Je n’auray jamais fait, si je veux entreprendre
De ce bourreau cruel les rigueurs faire entendre,
Rigueurs qui chacun jour se font assez sentir :
Il est assez connu, sa rage est manifeste,
Mais, helas ! c’est le pis qu’un chacun le deteste,
Et ne peut ou ne veut de luy se garantir.
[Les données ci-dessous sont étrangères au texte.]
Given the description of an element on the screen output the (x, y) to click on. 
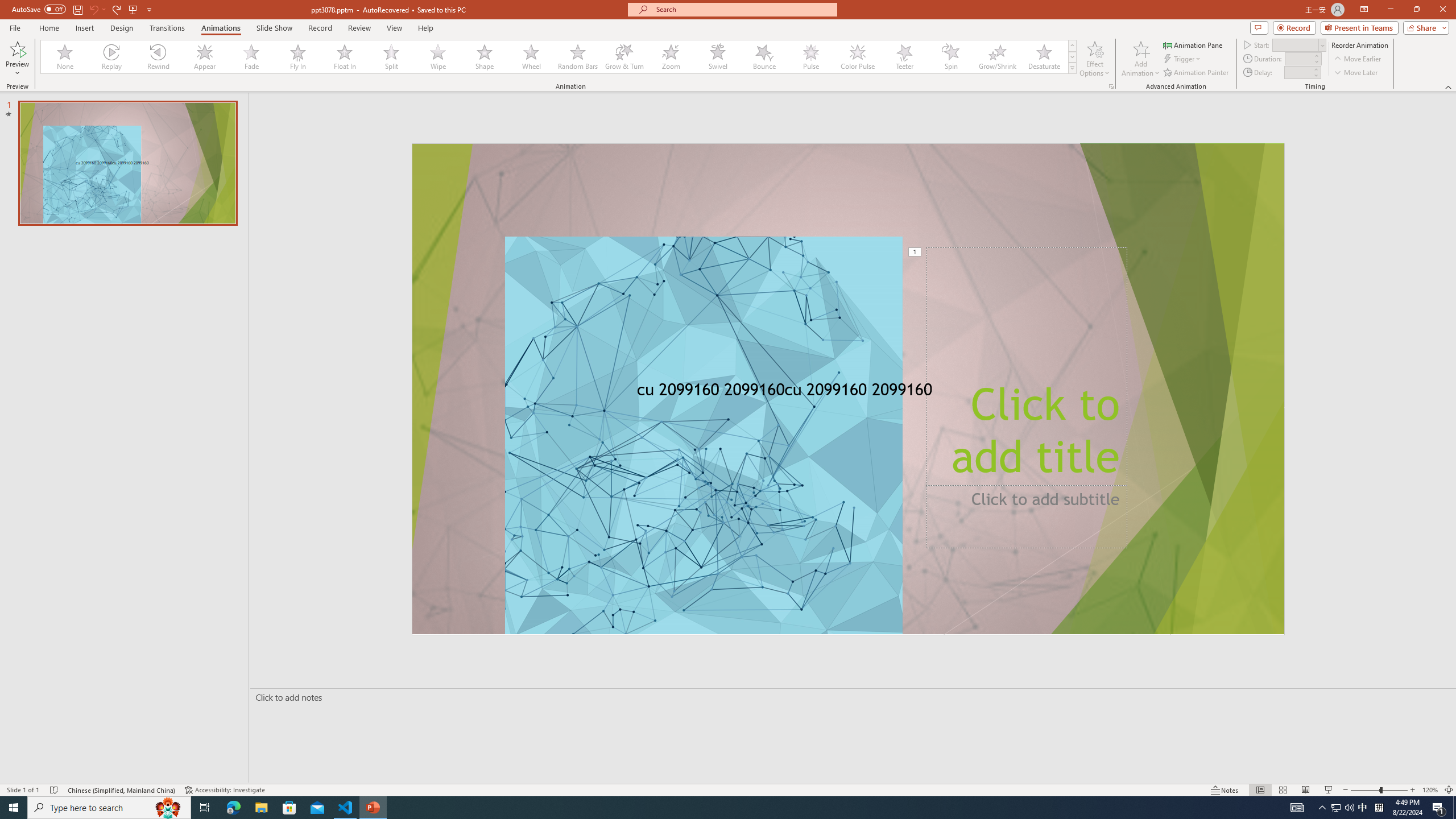
Move Earlier (1357, 58)
Zoom 120% (1430, 790)
Wipe (437, 56)
Swivel (717, 56)
Fly In (298, 56)
Split (391, 56)
None (65, 56)
Replay (111, 56)
Rewind (158, 56)
Given the description of an element on the screen output the (x, y) to click on. 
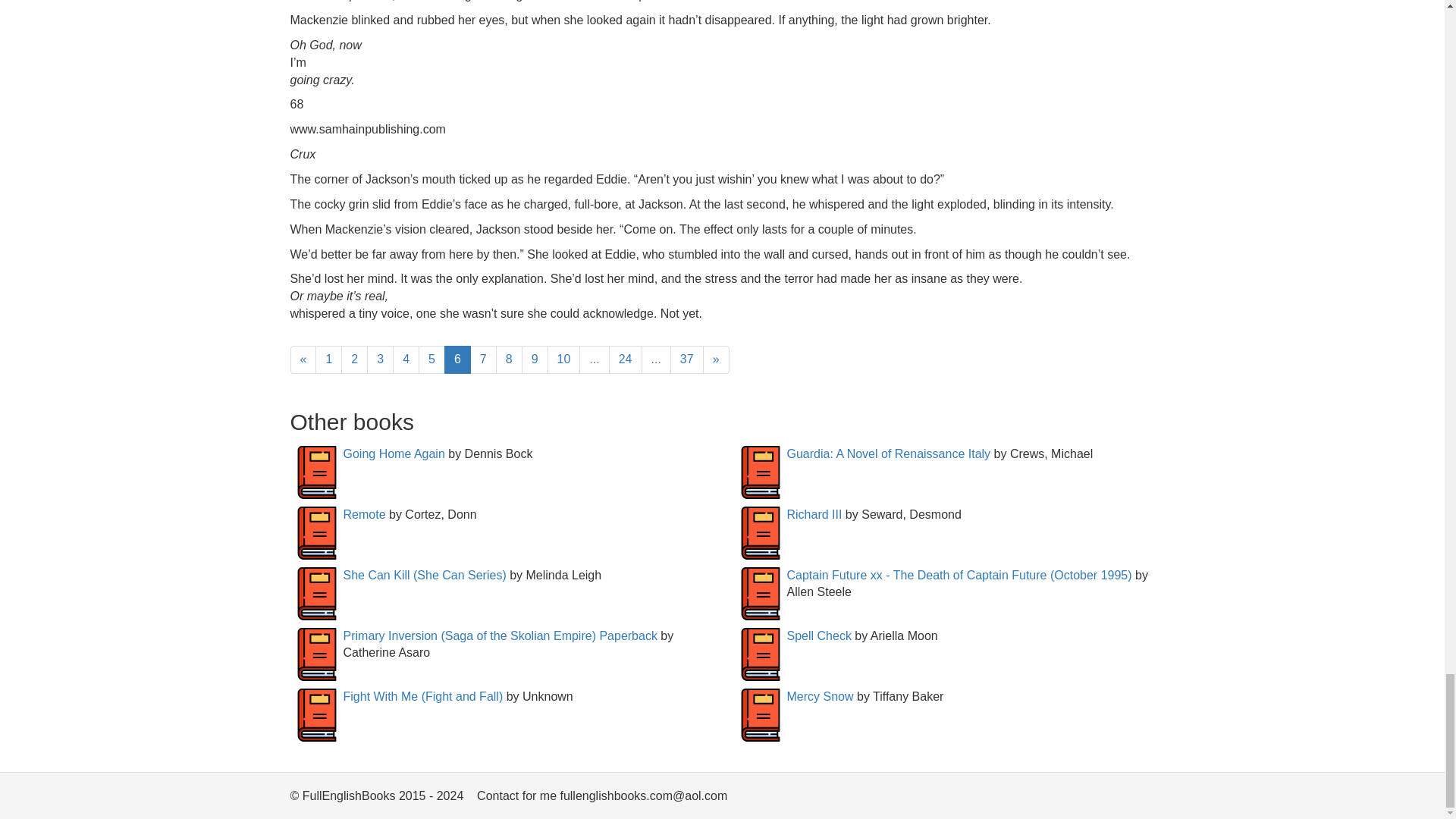
Going Home Again (393, 453)
10 (563, 359)
3 (379, 359)
1 (328, 359)
7 (483, 359)
Remote (363, 513)
LiveInternet (1142, 799)
37 (686, 359)
Guardia: A Novel of Renaissance Italy (889, 453)
5 (432, 359)
4 (406, 359)
8 (509, 359)
6 (457, 359)
2 (354, 359)
24 (625, 359)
Or de moy qui le puis, et qui me delibere
D’estre franc pour jamais d’une telle misere,
Je pren congé d’Amour et de ses feux cuisans :
Adieu, Amour, adieu, enfant plein de malice,
Adieu l’Oysiveté, ta mere et ta nourrice,
Adieu tous ces escrits où j’ay perdu mes ans.

Je pren congé de vous, amoureuses pensées ;
Je pren congé de vous, nuicts vainement passées,
Discours, propos, sermens, l’un sur l’autre amassez ;
Et vous, tristes sanglots que ma poitrine excite,
Plaintes, pleurs et regrets, je vous donne la fuitte,
Bien marri que plus tost je ne vous ay laissez.

Bien-heureuse Raison, royne de mon courage,
Pour m’avoir garanty de l’amoureux naufrage,
Lorsque j’estoy privé de tout humain secours,
Je t’appen en ce lieu ma robe despoüillée,
Des flots de la tempeste encor toute moüillée,
Ayant à l’advenir devers toy mon recours.


RYMES TIERCES


Si jamais plus ma liberté j’engage
Au faux Amour, jadis roy de mon cœur,
Que je languisse en eternel servage.

Si jamais plus son feu brûle mon ame,
Que je n’esprouve en aimant que rigueur,
Et que mes pleurs fassent croistre ma flame.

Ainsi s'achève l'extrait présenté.